> _Problem requirements_
Sort through the data and copy the lines holding the word "computer".

> _Entries shown_
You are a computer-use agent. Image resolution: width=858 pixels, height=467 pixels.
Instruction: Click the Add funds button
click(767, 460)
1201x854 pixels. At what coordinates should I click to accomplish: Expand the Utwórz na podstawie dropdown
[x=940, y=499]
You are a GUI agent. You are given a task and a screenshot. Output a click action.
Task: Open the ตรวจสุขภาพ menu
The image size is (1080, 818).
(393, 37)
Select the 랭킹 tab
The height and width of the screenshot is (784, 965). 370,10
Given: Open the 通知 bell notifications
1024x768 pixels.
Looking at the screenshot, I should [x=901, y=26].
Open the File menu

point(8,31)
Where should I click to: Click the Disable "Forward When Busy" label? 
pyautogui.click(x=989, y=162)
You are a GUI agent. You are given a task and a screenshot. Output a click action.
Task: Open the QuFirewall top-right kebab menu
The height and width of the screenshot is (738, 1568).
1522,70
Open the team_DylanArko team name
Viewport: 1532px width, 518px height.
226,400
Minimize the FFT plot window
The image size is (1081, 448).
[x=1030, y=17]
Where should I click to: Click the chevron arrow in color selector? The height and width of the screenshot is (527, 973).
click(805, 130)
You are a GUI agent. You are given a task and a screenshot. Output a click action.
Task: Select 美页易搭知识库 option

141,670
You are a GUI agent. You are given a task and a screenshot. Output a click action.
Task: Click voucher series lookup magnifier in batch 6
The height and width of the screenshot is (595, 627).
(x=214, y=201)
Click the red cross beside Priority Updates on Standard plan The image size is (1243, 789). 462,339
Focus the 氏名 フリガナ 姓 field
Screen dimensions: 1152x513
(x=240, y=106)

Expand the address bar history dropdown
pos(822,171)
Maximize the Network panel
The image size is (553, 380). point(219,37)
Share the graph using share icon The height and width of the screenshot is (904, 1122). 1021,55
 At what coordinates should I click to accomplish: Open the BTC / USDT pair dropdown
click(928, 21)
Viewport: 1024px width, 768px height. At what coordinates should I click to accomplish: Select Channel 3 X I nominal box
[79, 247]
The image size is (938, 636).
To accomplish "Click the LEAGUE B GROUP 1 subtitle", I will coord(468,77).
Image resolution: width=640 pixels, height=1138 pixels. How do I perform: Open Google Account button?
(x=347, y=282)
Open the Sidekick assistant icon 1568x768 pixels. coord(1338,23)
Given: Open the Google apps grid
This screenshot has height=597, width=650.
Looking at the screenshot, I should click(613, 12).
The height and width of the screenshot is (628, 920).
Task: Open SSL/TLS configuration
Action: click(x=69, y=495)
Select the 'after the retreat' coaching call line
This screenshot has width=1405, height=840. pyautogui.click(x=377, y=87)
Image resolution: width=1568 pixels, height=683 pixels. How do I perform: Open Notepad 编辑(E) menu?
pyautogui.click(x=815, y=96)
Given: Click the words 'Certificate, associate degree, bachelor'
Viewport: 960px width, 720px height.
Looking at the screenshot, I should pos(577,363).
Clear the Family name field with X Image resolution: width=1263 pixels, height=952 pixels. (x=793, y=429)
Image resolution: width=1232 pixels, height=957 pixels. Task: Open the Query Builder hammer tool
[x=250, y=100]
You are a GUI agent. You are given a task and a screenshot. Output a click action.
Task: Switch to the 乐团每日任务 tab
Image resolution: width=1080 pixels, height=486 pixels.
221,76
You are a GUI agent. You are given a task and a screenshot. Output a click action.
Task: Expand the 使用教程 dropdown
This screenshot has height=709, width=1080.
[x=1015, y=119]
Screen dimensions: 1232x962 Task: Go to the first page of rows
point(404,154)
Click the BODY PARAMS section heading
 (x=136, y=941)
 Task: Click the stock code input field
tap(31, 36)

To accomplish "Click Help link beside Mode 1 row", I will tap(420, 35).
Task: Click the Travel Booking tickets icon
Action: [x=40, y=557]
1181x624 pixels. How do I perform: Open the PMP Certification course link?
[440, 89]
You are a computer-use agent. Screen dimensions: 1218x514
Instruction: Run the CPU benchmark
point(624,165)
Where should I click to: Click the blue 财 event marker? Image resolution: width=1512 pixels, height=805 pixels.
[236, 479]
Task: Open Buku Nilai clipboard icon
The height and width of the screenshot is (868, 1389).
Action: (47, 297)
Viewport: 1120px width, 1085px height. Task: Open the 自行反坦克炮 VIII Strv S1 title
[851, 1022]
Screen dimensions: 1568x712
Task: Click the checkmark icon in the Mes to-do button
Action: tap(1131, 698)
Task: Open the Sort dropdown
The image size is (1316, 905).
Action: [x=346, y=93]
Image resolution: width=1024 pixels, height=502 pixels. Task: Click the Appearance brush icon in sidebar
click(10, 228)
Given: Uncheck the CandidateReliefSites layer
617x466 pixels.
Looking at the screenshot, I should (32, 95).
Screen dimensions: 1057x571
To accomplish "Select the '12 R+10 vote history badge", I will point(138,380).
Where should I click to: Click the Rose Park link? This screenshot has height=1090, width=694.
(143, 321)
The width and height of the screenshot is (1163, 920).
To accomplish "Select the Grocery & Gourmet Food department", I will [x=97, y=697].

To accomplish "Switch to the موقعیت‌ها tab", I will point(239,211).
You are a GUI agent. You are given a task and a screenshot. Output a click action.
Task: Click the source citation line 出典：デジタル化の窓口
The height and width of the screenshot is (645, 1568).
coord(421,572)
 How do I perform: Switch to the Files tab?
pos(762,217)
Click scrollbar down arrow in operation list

> _Solution to this task_
You are a computer-use agent. Image resolution: width=858 pixels, height=467 pixels.
You are a computer-use agent. Screen dimensions: 1218x514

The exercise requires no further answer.